Ora, a titular do direito de propriedade do imóvel registrado sob nº 13.822 é a empresa incorporada (Delfin S/A Crédito Imobiliário) e não, a incorporadora, ora apelante (Delfin Rio S/A Crédito Imobiliário). Logo, a transmissão da propriedade para a apelante dependerá da averbação no registro imobiliário do ato de incorporação, seguido do registro da transferência da propriedade em cumprimento à obrigação assumida pela empresa incorporada.
O Princípio da Continuidade, previsto no art. 195 da Lei de Registros Públicos, com aplicação na hipótese em exame por força da aquisição derivada da propriedade imobiliária, impede o ingresso do título sem o registro da aquisição da propriedade em nome da incorporadora (outorgante vendedora constante da escritura de compra e venda negativamente qualificada).
Isso porque a continuidade, in casu, diz respeito ao domínio do imóvel e não, aos direitos da incorporação. Em outros termos, a alegada sub-rogação nos deveres da empresa incorporada não autoriza, por si só, o registro de escritura de compra e venda lavrada em nome de quem não figura como titular de domínio do imóvel.
Não sendo a alienante constante do título proprietária do imóvel, não cabe o ingresso no registro imobiliário.
No mais, o art. 156, § 2º, inciso I, da Constituição Federal estabelece a seguinte imunidade com relação ao Imposto sobre Transmissão de Bens Imóveis:
Art. 156. Compete aos Municípios instituir impostos sobre:
(…)
II – transmissão “inter vivos”, a qualquer título, por ato oneroso, de bens imóveis, por natureza ou acessão física, e de direitos reais sobre imóveis, exceto os de garantia, bem como cessão de direitos a sua aquisição;
(…)

▸ Tarefa solicitada A
Organize como uma lista JSON de strings, uma para cada linha e sem as linhas em branco, a parte dos registros que vai do início deles até a linha que contém "point(92,1371)", incluindo essa linha.

[Entradas armazenadas]
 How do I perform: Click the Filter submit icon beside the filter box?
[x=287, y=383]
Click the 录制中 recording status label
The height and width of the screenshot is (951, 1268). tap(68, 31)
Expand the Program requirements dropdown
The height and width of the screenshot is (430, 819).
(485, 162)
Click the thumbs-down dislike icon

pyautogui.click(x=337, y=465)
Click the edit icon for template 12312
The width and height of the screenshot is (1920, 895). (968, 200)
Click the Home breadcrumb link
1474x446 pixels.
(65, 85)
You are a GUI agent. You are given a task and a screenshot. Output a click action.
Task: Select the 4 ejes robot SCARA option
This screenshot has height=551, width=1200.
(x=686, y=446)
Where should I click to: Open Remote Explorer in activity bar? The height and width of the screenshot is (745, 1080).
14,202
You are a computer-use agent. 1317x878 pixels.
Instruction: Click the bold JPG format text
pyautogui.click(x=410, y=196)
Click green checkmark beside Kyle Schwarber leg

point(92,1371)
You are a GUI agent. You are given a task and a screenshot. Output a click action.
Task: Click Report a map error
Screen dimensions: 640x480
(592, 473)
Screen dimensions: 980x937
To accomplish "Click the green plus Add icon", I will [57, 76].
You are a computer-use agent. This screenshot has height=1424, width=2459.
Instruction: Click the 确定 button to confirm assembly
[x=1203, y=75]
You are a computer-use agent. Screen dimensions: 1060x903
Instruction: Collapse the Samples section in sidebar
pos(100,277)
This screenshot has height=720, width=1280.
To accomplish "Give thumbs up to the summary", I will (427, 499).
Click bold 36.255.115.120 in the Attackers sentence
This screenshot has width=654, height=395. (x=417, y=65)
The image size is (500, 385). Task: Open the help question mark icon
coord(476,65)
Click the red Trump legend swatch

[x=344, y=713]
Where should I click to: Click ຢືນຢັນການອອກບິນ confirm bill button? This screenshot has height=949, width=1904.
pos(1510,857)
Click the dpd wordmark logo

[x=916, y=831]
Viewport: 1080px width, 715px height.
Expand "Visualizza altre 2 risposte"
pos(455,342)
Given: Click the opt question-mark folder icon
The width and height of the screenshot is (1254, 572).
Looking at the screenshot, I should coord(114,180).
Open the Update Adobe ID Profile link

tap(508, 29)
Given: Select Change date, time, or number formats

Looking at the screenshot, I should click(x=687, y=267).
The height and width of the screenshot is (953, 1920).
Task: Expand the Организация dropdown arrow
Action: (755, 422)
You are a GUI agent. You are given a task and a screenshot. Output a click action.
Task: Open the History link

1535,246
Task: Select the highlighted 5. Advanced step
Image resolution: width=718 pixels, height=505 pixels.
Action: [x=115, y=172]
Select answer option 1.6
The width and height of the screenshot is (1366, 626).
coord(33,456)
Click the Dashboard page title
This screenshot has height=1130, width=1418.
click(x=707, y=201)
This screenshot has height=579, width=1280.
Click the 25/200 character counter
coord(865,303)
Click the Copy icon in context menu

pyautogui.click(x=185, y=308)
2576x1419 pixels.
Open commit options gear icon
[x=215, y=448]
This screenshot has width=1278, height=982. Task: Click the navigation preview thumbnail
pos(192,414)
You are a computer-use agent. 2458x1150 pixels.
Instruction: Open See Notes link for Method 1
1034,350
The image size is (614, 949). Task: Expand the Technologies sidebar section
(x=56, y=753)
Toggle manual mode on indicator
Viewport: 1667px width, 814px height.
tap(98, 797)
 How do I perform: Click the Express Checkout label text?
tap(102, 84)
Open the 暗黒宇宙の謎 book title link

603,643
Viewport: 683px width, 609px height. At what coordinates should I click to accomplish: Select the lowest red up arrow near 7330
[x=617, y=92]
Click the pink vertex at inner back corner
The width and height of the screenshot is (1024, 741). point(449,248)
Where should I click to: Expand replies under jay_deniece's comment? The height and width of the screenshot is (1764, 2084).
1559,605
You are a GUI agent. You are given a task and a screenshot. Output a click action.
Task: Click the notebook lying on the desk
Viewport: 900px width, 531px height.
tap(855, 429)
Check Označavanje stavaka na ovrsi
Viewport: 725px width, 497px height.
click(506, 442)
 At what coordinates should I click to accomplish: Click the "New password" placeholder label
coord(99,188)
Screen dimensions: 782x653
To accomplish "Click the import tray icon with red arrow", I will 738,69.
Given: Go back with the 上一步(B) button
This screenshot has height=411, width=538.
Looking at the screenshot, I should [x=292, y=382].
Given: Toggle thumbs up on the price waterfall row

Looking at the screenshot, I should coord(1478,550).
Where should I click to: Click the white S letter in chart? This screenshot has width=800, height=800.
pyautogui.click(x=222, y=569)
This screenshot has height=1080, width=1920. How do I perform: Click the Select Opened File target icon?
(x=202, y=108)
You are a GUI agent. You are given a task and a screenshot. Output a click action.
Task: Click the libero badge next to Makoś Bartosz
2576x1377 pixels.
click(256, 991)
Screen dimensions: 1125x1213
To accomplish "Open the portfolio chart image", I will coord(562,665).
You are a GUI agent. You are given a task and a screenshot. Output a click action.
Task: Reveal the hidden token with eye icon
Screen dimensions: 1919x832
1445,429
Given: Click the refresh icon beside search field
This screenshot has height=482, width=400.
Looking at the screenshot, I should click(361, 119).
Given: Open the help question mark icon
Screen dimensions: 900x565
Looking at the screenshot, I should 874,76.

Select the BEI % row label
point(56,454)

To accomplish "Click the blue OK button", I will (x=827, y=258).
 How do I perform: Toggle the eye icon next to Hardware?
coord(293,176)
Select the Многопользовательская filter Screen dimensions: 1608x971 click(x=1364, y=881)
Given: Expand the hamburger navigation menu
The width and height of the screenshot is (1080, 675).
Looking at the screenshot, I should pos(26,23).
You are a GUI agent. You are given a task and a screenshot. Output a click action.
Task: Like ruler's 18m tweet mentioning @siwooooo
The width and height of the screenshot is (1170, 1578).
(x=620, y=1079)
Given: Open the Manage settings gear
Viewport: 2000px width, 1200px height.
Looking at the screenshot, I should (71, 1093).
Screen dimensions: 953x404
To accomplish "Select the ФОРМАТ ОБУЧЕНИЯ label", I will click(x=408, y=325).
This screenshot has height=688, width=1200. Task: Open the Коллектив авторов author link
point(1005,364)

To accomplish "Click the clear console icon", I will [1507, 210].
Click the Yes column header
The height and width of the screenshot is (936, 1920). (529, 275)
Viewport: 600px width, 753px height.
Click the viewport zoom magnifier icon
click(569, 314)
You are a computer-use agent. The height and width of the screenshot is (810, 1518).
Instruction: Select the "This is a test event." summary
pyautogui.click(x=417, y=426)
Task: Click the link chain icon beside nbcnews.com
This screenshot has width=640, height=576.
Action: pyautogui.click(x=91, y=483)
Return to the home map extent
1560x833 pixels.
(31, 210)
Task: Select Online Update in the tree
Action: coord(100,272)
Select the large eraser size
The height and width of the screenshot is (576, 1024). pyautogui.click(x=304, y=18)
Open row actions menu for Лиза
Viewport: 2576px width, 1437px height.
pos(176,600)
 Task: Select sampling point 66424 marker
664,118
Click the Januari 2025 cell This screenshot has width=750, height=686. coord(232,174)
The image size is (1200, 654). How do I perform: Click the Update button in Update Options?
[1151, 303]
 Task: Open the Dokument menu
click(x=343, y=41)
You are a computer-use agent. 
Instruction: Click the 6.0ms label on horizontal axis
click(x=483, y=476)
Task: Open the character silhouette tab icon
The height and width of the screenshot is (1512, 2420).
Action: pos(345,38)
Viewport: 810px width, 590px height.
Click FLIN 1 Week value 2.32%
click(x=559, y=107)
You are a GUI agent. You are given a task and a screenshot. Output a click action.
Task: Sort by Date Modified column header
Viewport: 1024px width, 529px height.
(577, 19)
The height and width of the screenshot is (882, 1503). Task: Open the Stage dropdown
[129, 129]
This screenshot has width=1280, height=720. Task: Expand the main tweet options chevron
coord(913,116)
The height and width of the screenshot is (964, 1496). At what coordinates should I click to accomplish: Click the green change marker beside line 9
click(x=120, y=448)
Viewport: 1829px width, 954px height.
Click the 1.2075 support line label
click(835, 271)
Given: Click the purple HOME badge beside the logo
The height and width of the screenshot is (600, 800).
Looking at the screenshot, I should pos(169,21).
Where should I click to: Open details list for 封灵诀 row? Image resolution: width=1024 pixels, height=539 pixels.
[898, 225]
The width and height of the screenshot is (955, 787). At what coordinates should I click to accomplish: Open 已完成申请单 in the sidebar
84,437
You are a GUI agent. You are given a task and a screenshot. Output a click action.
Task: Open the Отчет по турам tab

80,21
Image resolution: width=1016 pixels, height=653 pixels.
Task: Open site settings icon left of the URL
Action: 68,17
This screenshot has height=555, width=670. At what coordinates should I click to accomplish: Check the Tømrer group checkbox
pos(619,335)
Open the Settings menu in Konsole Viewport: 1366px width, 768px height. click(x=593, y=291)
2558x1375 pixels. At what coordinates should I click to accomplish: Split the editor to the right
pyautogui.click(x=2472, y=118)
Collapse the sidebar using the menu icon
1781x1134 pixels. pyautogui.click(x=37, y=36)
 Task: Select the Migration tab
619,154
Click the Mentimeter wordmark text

▸ Tarefa solicitada B
Reescreva a parte do trecho sobre registro imobiliário que começa nas palavras "O Princípio da" e termina em "venda negativamente qualificada).", substituindo "incorporadora" por "empresa sucessora".

▸ Resultado A
[
  " How do I perform: Click the Filter submit icon beside the filter box?",
  "[x=287, y=383]",
  "Click the 录制中 recording status label",
  "The height and width of the screenshot is (951, 1268). tap(68, 31)",
  "Expand the Program requirements dropdown",
  "The height and width of the screenshot is (430, 819).",
  "(485, 162)",
  "Click the thumbs-down dislike icon",
  "pyautogui.click(x=337, y=465)",
  "Click the edit icon for template 12312",
  "The width and height of the screenshot is (1920, 895). (968, 200)",
  "Click the Home breadcrumb link",
  "1474x446 pixels.",
  "(65, 85)",
  "You are a GUI agent. You are given a task and a screenshot. Output a click action.",
  "Task: Select the 4 ejes robot SCARA option",
  "This screenshot has height=551, width=1200.",
  "(x=686, y=446)",
  "Where should I click to: Open Remote Explorer in activity bar? The height and width of the screenshot is (745, 1080).",
  "14,202",
  "You are a computer-use agent. 1317x878 pixels.",
  "Instruction: Click the bold JPG format text",
  "pyautogui.click(x=410, y=196)",
  "Click green checkmark beside Kyle Schwarber leg",
  "point(92,1371)"
]

▸ Resultado B
O Princípio da Continuidade, previsto no art. 195 da Lei de Registros Públicos, com aplicação na hipótese em exame por força da aquisição derivada da propriedade imobiliária, impede o ingresso do título sem o registro da aquisição da propriedade em nome da empresa sucessora (outorgante vendedora constante da escritura de compra e venda negativamente qualificada).